Athanasios Moulakis (; July 11, 1945 – July 18, 2015) was President Emeritus of the American University of Iraq - Sulaimani (AUI-S) and a former Acting President and Chief Academic Officer, Professor of Government at the American University of Afghanistan.

Life
Born in Athens, Greece in 1945, he taught political theory and the history of political thought at German universities, the London School of Economics and the European University Institute of Florence where he was Head of the department of political and social sciences. After engagements at UCSD, Harvard, and St. John's College he was named Herbst Professor of Humanities at the University of Colorado, Boulder. He was professor of public communication at the University of Italian Switzerland in Lugano before moving on to the American University of Afghanistan. His "Beyond Utility Liberal Education for a Technological Age" received the AAC&U's prize for best book on liberal education in 1995. Moulakis died in July 2015.

Academic career
Moulakis joined the American University of Afghanistan at the beginning of 2008. Previously, he was director of the Institute for Mediterranean Studies of the University of Lugano. Over an 11-year period Moulakis was Herbst Professor of Humanities and Professor of Political Science at the University of Colorado, where he was also founding Director of the Herbst Program of Humanities.

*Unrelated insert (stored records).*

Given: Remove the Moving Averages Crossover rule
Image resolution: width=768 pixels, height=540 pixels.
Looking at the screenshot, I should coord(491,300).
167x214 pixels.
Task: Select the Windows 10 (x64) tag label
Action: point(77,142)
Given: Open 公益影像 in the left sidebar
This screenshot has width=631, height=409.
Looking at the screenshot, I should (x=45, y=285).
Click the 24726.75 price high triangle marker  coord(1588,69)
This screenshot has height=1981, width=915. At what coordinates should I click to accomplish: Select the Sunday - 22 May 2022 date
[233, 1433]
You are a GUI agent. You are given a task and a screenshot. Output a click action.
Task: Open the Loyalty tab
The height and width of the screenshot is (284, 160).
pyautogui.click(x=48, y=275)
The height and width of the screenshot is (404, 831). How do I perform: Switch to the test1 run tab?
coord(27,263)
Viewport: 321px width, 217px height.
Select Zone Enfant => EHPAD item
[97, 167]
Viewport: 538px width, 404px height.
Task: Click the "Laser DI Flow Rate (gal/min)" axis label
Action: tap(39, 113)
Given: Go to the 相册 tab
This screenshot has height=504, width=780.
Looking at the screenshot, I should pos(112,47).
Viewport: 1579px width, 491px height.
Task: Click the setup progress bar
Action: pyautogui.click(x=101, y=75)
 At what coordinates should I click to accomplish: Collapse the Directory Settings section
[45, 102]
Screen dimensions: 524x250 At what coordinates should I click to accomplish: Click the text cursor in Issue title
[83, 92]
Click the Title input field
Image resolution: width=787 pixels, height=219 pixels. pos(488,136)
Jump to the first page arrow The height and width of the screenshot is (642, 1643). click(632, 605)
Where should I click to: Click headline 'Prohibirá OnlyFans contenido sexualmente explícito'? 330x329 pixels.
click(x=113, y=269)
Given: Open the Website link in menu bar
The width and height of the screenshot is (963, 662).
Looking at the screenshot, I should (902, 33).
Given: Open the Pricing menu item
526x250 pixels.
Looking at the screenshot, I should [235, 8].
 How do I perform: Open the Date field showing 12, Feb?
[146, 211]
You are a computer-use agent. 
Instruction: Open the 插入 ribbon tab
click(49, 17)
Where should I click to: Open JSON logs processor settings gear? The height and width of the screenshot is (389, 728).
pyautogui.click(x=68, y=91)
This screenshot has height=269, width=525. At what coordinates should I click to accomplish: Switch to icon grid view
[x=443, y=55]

Moulakis has held other academic and administrative assignments at European and North American colleges, institutes, and universities. A partial list includes the European University Institute in Florence, where he served as head of the Department of Political and Social Sciences; a Fulbright professorship at the University of Jena, Germany; the London School of Economics; St. John's College, Annapolis; Harvard University; and the University of California, San Diego.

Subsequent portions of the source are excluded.